» **Exercise description**
Among the records below, find each line bearing the word "computer" and copy it.
#### Excerpted data ####
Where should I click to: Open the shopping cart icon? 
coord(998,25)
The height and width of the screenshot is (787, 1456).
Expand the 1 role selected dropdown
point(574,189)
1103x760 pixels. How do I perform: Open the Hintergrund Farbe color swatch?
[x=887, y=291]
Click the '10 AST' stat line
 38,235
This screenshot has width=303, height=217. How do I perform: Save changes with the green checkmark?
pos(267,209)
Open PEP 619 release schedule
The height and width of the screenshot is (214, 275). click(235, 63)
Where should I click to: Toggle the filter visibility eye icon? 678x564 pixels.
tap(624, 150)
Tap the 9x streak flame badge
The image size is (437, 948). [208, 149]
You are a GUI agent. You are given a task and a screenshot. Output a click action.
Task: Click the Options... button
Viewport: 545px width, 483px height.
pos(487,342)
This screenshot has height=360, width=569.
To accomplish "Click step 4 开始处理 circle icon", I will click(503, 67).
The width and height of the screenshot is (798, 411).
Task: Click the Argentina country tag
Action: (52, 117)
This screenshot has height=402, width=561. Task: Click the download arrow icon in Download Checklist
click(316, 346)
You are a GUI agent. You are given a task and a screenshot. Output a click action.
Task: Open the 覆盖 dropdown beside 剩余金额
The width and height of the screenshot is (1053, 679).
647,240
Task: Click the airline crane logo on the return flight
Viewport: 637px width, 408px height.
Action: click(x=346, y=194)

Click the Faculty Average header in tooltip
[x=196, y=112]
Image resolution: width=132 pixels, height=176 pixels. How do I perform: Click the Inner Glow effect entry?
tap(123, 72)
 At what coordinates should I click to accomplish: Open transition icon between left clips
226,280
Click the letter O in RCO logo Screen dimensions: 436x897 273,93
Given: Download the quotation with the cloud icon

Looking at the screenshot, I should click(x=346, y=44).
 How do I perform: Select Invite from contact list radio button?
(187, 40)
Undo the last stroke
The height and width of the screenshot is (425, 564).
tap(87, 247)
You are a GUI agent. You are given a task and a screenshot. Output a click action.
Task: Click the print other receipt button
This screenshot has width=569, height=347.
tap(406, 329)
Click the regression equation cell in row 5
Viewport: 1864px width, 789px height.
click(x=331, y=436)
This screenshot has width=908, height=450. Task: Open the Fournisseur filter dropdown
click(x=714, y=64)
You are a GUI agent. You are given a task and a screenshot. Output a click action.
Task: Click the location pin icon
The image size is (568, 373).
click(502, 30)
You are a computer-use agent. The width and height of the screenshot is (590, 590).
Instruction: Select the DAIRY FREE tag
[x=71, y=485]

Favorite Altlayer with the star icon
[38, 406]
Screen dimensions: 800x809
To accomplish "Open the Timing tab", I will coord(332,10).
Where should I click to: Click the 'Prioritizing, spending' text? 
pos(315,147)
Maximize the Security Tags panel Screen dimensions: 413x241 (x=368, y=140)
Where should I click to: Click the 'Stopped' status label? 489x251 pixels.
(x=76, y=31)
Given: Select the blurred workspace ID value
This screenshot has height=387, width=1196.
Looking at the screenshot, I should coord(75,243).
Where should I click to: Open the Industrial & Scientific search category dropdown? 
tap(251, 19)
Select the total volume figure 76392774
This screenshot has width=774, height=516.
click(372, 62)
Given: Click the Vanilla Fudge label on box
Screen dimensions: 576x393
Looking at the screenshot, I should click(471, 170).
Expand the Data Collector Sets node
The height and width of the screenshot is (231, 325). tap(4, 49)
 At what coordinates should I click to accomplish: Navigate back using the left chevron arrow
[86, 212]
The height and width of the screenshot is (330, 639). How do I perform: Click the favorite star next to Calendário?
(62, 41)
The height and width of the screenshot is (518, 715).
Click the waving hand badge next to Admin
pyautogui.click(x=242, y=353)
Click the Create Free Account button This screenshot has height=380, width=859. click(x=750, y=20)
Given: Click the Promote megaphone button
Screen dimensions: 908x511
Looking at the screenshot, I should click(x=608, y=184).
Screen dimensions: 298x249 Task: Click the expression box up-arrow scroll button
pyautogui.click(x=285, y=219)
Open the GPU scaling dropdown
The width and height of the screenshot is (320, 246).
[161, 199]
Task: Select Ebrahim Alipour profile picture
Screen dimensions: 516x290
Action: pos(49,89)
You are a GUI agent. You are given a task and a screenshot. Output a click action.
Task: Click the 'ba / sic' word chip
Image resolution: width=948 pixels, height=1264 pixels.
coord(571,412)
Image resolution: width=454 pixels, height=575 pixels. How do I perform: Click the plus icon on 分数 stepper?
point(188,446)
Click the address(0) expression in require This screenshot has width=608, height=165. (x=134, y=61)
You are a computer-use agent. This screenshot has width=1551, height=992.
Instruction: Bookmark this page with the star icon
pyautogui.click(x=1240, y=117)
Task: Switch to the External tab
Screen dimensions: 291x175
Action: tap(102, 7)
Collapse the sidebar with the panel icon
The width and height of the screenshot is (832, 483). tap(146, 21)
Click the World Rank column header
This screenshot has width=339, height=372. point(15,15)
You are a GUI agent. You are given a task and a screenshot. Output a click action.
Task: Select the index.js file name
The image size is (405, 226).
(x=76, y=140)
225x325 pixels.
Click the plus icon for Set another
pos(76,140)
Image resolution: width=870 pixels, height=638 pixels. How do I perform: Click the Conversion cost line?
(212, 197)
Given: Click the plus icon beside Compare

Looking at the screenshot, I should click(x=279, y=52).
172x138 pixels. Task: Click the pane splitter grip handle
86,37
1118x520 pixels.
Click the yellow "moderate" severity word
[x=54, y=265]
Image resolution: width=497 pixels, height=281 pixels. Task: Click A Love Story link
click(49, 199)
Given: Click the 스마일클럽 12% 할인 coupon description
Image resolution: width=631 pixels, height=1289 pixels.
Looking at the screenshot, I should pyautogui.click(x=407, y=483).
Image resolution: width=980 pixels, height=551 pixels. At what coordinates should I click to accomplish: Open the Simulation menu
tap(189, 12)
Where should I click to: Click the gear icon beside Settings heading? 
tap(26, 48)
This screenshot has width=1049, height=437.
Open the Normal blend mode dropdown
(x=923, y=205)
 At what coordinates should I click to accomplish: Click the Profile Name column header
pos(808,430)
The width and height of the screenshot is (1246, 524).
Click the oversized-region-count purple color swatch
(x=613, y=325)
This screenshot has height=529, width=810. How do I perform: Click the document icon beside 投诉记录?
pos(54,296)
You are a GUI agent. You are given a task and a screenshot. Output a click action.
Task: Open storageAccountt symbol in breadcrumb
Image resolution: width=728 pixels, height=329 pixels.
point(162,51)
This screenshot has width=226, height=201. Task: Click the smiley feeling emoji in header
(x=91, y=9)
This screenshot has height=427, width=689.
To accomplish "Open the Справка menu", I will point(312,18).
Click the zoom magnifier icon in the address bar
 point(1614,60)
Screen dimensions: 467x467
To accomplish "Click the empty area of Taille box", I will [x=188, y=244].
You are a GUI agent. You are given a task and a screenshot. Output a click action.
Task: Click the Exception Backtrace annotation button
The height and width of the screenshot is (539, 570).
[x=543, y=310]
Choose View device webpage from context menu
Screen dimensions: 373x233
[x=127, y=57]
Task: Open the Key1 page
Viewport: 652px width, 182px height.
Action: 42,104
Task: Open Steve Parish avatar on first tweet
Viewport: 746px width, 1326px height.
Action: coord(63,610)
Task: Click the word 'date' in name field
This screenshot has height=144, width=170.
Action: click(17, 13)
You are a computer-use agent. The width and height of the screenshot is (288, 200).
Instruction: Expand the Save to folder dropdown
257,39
####
» **Answer for the task**
You are a computer-use agent. The width and height of the screenshot is (590, 590).
You are a computer-use agent. This screenshot has width=1551, height=992.
You are a computer-use agent. The width and height of the screenshot is (288, 200).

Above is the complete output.